● Consegna: Ricopia per intero e senza alcuna modifica il brano qui sotto su Tartu e la Grande guerra del Nord.

● Brano scelto:
========================================

Nel 1708 durante la Grande guerra del Nord, Tartu fu messa a ferro e fuoco e nel lungo periodo della ricostruzione la corporazione della grande gilda riuscì a mantenere il privilegio di brassare a discapito della Piccola, grazie all’intervento dello zar russo Pietro il Grande, nel 1717. Ma la neonata associazione costituita per limitare l’egemonia della “sorella maggiore”, non voleva piegarsi e decise lo stesso di produrre birra. Iniziarono così le schermaglie che alla lunga arrivano a liti frequenti e ad uno scontro violento. Il governo provvisorio russo non intervenne. Le dispute non ebbero fine nemmeno quando a Nystad nel 1721 venne firmato il trattato di pace tra lo sconfitto Impero svedese e la vincitrice Russia imperiale.
La Grande guerra del Nord (o seconda guerra del nord) fu un lungo conflitto per l’egemonia sul mar Baltico combattuto tra il marzo del 1700 e il settembre del 1721 nei territori dell’Europa settentrionale e orientale. Il conflitto fu originato dalla posizione di egemonia assunta dalla Svezia nel bacino del mar Baltico nel corso dei decenni precedenti, fatto che generava l’ostilità delle altre potenze affacciate sulle acque baltiche; approfittando della salita al trono di Stoccolma di Carlo XII, sovrano giovane e ritenuto inesperto, il re di Danimarca-Norvegia Federico IV, lo zar di Russia Pietro I e il principe elettore di Sassonia (nonché monarca della Confederazione polacco-lituana) Augusto II stipularono un’alleanza anti-svedese e diedero inizio alle ostilità.

========================================

● Voci estratte:
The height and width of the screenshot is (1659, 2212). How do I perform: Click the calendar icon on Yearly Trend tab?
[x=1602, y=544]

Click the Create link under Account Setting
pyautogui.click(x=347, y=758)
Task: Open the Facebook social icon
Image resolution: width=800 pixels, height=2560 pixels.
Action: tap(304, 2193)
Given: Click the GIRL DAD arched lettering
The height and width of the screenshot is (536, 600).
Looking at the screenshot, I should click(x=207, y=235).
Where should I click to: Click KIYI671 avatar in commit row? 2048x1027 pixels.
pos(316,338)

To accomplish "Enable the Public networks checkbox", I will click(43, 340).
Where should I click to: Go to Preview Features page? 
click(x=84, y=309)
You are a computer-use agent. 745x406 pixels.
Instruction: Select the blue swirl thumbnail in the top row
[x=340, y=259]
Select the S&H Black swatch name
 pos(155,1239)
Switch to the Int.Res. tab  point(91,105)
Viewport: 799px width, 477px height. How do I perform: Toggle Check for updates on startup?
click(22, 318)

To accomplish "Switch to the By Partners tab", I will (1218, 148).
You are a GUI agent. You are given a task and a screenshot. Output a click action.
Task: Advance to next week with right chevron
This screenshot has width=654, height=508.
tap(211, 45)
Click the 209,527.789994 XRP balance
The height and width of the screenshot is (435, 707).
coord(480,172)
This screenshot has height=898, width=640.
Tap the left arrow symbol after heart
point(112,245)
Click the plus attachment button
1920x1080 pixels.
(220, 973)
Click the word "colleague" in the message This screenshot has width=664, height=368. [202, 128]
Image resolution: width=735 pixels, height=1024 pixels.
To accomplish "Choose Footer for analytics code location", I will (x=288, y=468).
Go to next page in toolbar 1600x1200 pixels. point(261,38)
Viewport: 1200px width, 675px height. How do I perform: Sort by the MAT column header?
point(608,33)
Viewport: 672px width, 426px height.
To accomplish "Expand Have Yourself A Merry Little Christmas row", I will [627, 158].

========================================

● Esercizio svolto:
Nel 1708 durante la Grande guerra del Nord, Tartu fu messa a ferro e fuoco e nel lungo periodo della ricostruzione la corporazione della grande gilda riuscì a mantenere il privilegio di brassare a discapito della Piccola, grazie all’intervento dello zar russo Pietro il Grande, nel 1717. Ma la neonata associazione costituita per limitare l’egemonia della “sorella maggiore”, non voleva piegarsi e decise lo stesso di produrre birra. Iniziarono così le schermaglie che alla lunga arrivano a liti frequenti e ad uno scontro violento. Il governo provvisorio russo non intervenne. Le dispute non ebbero fine nemmeno quando a Nystad nel 1721 venne firmato il trattato di pace tra lo sconfitto Impero svedese e la vincitrice Russia imperiale.
La Grande guerra del Nord (o seconda guerra del nord) fu un lungo conflitto per l’egemonia sul mar Baltico combattuto tra il marzo del 1700 e il settembre del 1721 nei territori dell’Europa settentrionale e orientale. Il conflitto fu originato dalla posizione di egemonia assunta dalla Svezia nel bacino del mar Baltico nel corso dei decenni precedenti, fatto che generava l’ostilità delle altre potenze affacciate sulle acque baltiche; approfittando della salita al trono di Stoccolma di Carlo XII, sovrano giovane e ritenuto inesperto, il re di Danimarca-Norvegia Federico IV, lo zar di Russia Pietro I e il principe elettore di Sassonia (nonché monarca della Confederazione polacco-lituana) Augusto II stipularono un’alleanza anti-svedese e diedero inizio alle ostilità.